# Regional CNN

The regional CNN is an object detection network. The inference pipeline first peroforms selective search on the image. This identifies prospective bounding boxes. Each prospective bounding box is the cropped from the image, resized and send though a backbone convolutional feature extractor. A regression and classification is performed with an MLP from these features. The regression fine tunes the bounding box prediction and the classification identifies which object is contained in the box. 

Read more at: https://arxiv.org/abs/1311.2524v5

In [4]:
import numpy as np
import torch 
import torchvision
from torchvision import transforms
from torch import nn
import torch_snippets
from torch_snippets import *
from torchvision.datasets import VOCDetection
from torchvision.transforms import ToTensor
import matplotlib.pyplot as plt
from torch.utils.data import Dataset
from torch import optim
import selectivesearch
from IPython.display import clear_output
from torch_snippets import Report
from torchvision.ops import nms
import os
import pickle
import glob
import cv2
import pandas as pd

# Choose Device
if torch.backends.mps.is_built():
    device = torch.device("mps")
elif torch.cuda.is_available():
    device = torch.device("cuda")
else:
    device = torch.device("cpu")

print(device)

# Hyperparameters

In [5]:
# Optimization
LEARNING_RATE = 1e-3

# Training params 
EPOCHS = 5
BATCH_SIZE = 128

# Reprocess Dataset
REPROCESS = False

# Utilities

In [6]:
def extract_regions(img):
    img = img.permute(1, 2, 0)
    img_lbl,regions = selectivesearch.selective_search(img, scale=200, min_size=100)
    img_area = np.prod(img.shape[:2]) 
    candidates = [] 
    for r in regions: 
        if r['rect'] in candidates: continue
        if r['size'] < (0.05*img_area): continue
        if r['size'] > (1*img_area): continue
        x, y, w, h = r['rect']
        candidates.append(list(r['rect']))
    candidates = [np.array([x, y, x+w, y+h]) for x, y , w, h in candidates]
    return torch.Tensor(candidates)

In [7]:
def IOU(box1, box2, epsilon=1e-5):
    x1 = min(box1[0], box2[0])
    y1 = min(box1[1], box2[1])
    x2 = max(box1[2], box2[2])
    y2 = max(box1[3], box2[3])
    
    if (x2-x1) <= 0 or (y2 - y1) <=0:
        return 0.0

    union_area = (x2 - x1) * (y2 - y1)
    
    x1 = max(box1[0], box2[0])
    y1 = max(box1[1], box2[1])
    x2 = min(box1[2], box2[2])
    y2 = min(box1[3], box2[3])
    
    if (x2 - x1) <=0 or (y2 - y1) <= 0: 
        return 0.0
    
    intersection_area = (x2 - x1) * (y2 - y1)
    return float(intersection_area / (union_area + epsilon))

--- Stored records ---
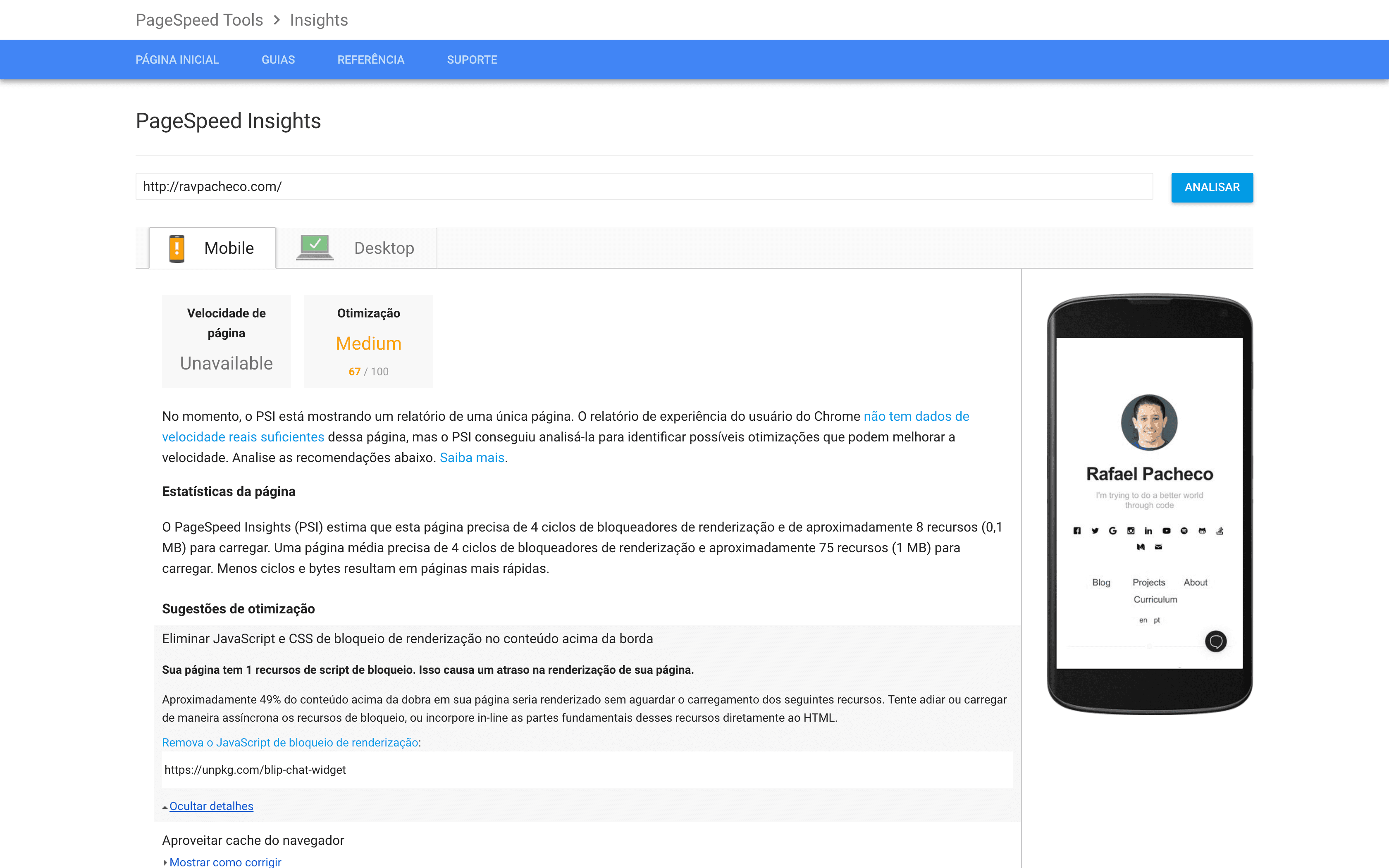Viewport: 1389px width, 868px height.
Task: Open the GUIAS menu item
Action: pyautogui.click(x=278, y=60)
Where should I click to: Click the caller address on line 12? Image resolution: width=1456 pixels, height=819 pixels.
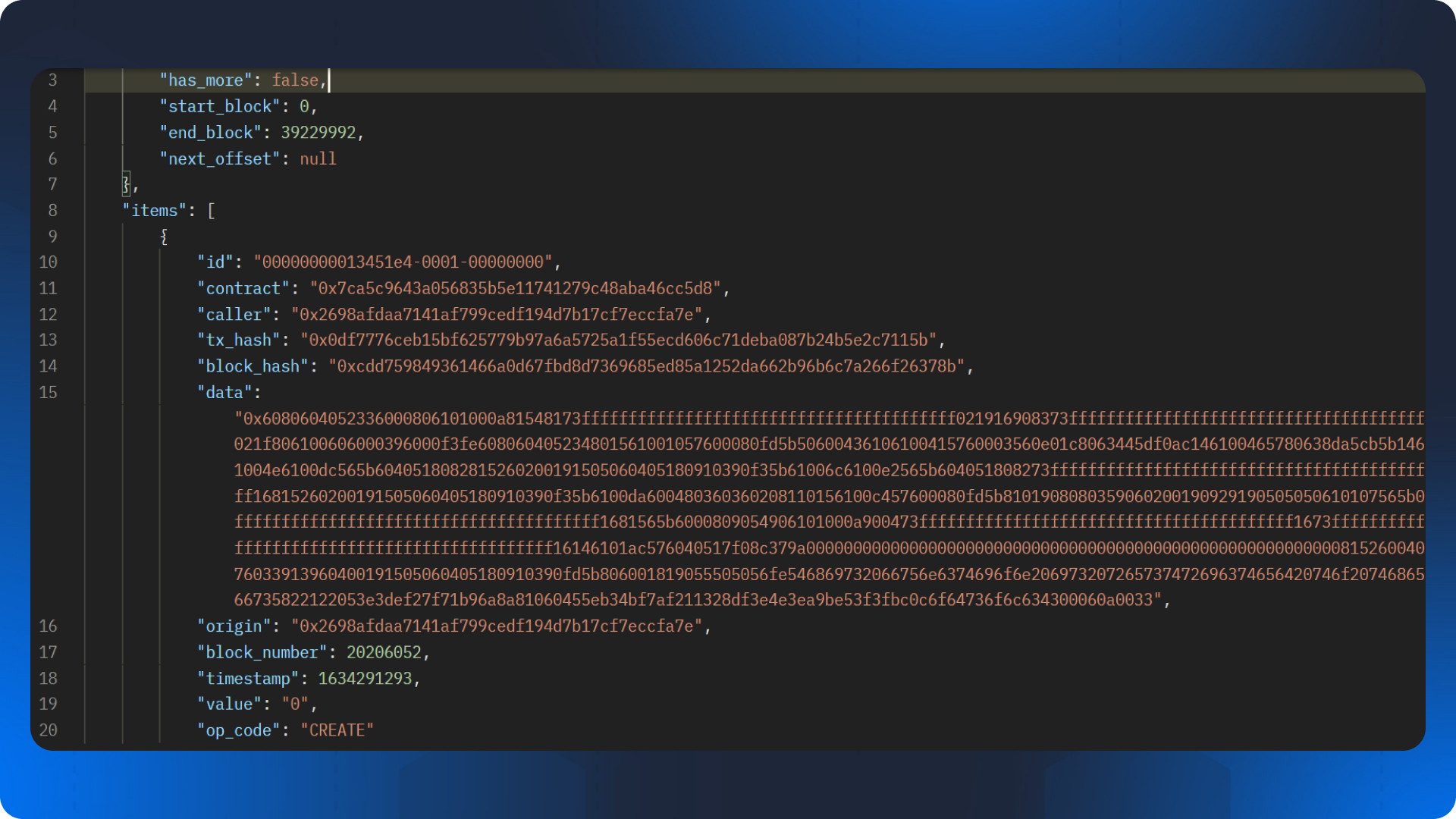pyautogui.click(x=497, y=315)
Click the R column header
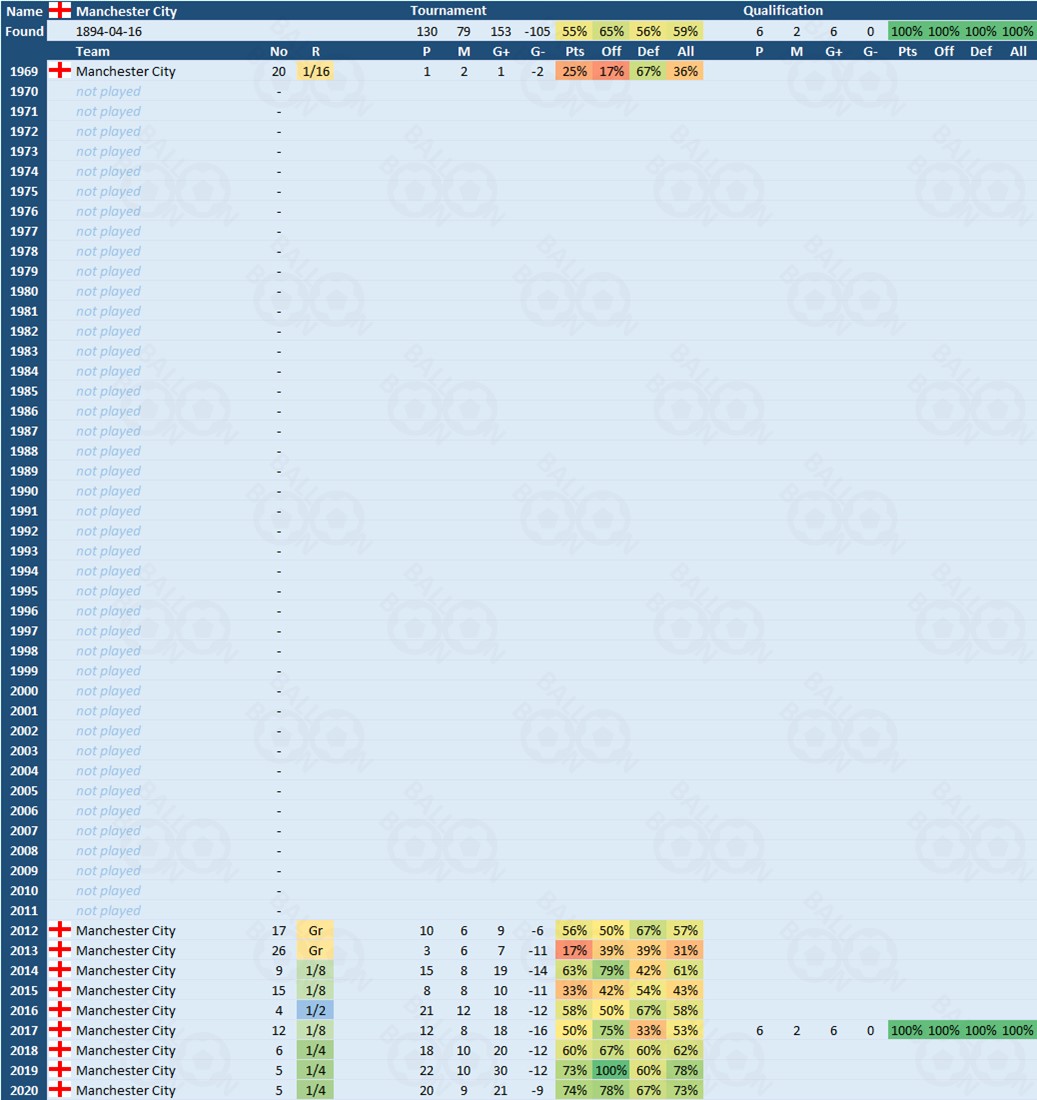This screenshot has width=1037, height=1100. pyautogui.click(x=315, y=51)
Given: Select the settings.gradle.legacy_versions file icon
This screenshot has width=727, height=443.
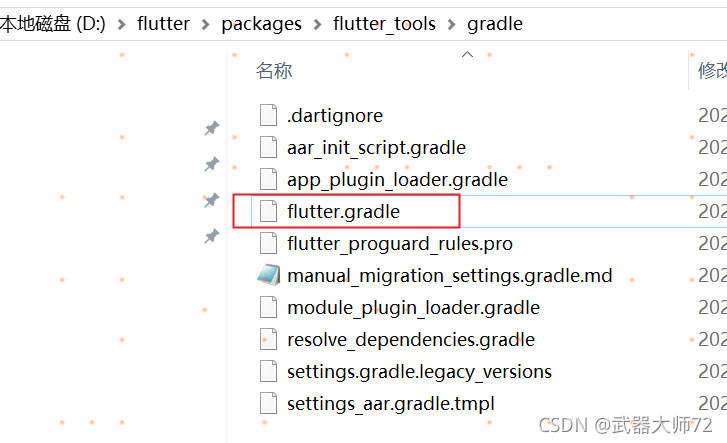Looking at the screenshot, I should click(268, 372).
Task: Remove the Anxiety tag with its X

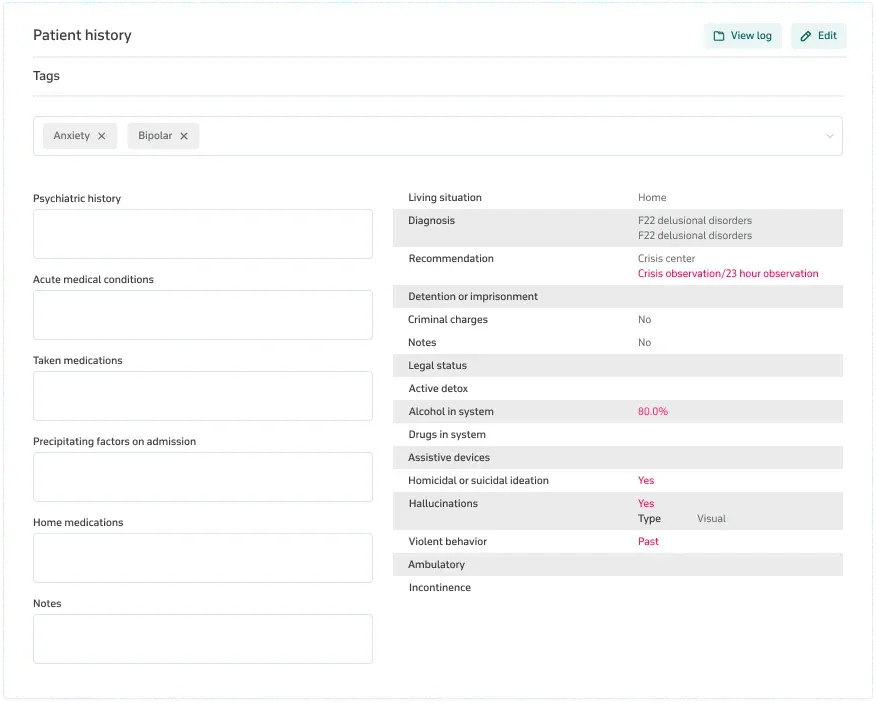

--- Do this ---
Carry on the Regional CNN notebook from the point where it stops. The data has no role in this work.

--- Exercise answer ---
In [8]:
normalize = transforms.Normalize(mean=[0.485, 0.456, 0.406], 
                                 std=[0.229, 0.224, 0.225])

def normalize_image(img):
    img = normalize(img)
    return img.to(device).float()

# Downloading Data

In [9]:
raw_train_dataset = VOCDetection(root='data/',year ='2012', image_set="train", download=True, transform=ToTensor())
raw_test_dataset = VOCDetection(root='data/',year ='2012', image_set="val", download=True, transform=ToTensor())

Using downloaded and verified file: data/VOCtrainval_11-May-2012.tar
Extracting data/VOCtrainval_11-May-2012.tar to data/
Using downloaded and verified file: data/VOCtrainval_11-May-2012.tar
Extracting data/VOCtrainval_11-May-2012.tar to data/


In [11]:
def get_bounding_boxes(y):
    objects = y['annotation']['object']
    bboxs = []
    for obj in objects:
        bbox = list(obj['bndbox'].values())
        bbox = [int(i) for i in bbox]
        bboxs.append(bbox)
    return torch.tensor(bboxs)

In [12]:
def get_class_labels(y, encode_labels=None):
    objects = y['annotation']['object']
    class_labels = []
    
    if encode_labels:
        for obj in objects:
            label_name = obj['name']
            label = encode_labels.index(label_name)
            class_labels.append(label)
        return torch.tensor(class_labels)
    else: 
        for obj in objects:
            label = obj['name']
            class_labels.append(str(label))
        return class_labels

In [13]:

def get_img_filepath(y, root_dir="data/VOCdevkit"):
    folder = y["annotation"]["folder"]
    filename = y["annotation"]["filename"]
    return root_dir + "/" + folder + "/JPEGImages/" + filename


In [14]:
def process_img(x, y):
    _, H, W = x.shape
    candidate_regions = extract_regions(x)
    
    rois, classes, deltas, crops, paths = [], [], [], [], []
    gtbbs = get_bounding_boxes(y)
    img_path = get_img_filepath(y)
    # calculate IOU for each of the region candidates and the ground truth bounding boxes
    ious = np.array([[IOU(candidate, _bb_) for candidate in candidate_regions] for _bb_ in gtbbs]).T
    
    # calculate candidate class labels
    # calculate candidate bounding box offsets
    for ix, candidate in enumerate(candidate_regions):
        lx, ly, hx, hy = candidate.type(torch.int16)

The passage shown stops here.